Dans un scénario idéal, des palais de justice seraient érigés à la frontière, avec des centaines d’employés. La construction d’un tel système est intimidant, a déclaré Fresco : « Vous pourriez le faire, mais ce serait très, très coûteux » – des milliards de dollars par an, pendant de nombreuses années, qui nécessiteraient tous l’approbation du Congrès.
Gonzales m’a dit qu’il avait eu des discussions avec des sénateurs et avec des responsables de la Maison Blanche au sujet d’un éventuel compromis. Mais son parti s’est éloigné de son centre historique. « Avant, on pensait que tout le monde, y compris les immigrés, devait respecter les règles », m’a dit David Axelrod, un ancien conseiller principal d’Obama. « C’est beaucoup plus virulent maintenant. Trump et Tucker Carlson ont fait valoir que les immigrants sont dangereux et qu’ils font partie du « grand remplacement » – l’idée que la migration incontrôlée, rendue possible par les démocrates, est en train de changer l’équilibre racial du pays.
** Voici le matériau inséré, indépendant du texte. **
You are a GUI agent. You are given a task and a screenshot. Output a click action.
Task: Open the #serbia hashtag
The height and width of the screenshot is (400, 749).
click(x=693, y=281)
En début de cette année, le représentant Chip Roy, un autre républicain du Texas, a présenté un projet de loi qui réduirait considérablement les possibilités pour les demandeurs d’asile. En vertu de cette loi, les migrants seraient placés dans des centres de rétention américains jusqu’à ce que leur cas soit résolu. Une fois ces installations remplies, tous les nouveaux demandeurs devraient attendre à l’extérieur du pays. Tous les membres républicains de la délégation de l’État ont soutenu la proposition, à l’exception de Gonzales. Il m’a dit : « Je ne veux pas abolir le concept d’asile, ce que le projet de loi ferait effectivement. »
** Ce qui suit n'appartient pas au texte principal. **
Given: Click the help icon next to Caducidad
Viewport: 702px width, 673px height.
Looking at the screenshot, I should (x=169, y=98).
En février, Gonzales a été censuré par le Parti républicain du Texas, qui a invoqué son refus de soutenir le projet de loi de Roy, ainsi que ses votes sur le mariage gay et le contrôle des armes à feu. Dans un communiqué, le Parti l’a découragé de se représenter. Deux challengers sont déjà entrés dans la course. Gonzales ne recule pas. « J’ai déjà combattu dans deux guerres », m’a-t-il dit. « Je ne suis pas très inquiet pour ces gars-là. »
Plusieurs autres membres républicains du Congrès, y compris des législateurs cubano-américains, dont beaucoup d’électeurs ont obtenu l’asile, se sont également opposés au projet de loi de Roy. Gonzales a noté que, tant que le Sénat et la Maison-Blanche étaient contrôlés par les démocrates, le projet de loi n’avait aucune chance d’être adopté. L’appuyer était surtout un exercice vide. Il en était presque certainement de même pour la tentative de destitution de Mayorkas. « Beaucoup de ces gens n’essaient pas de faire quoi que ce soit », a déclaré Gonzales. « Ils veulent juste faire des déclarations. »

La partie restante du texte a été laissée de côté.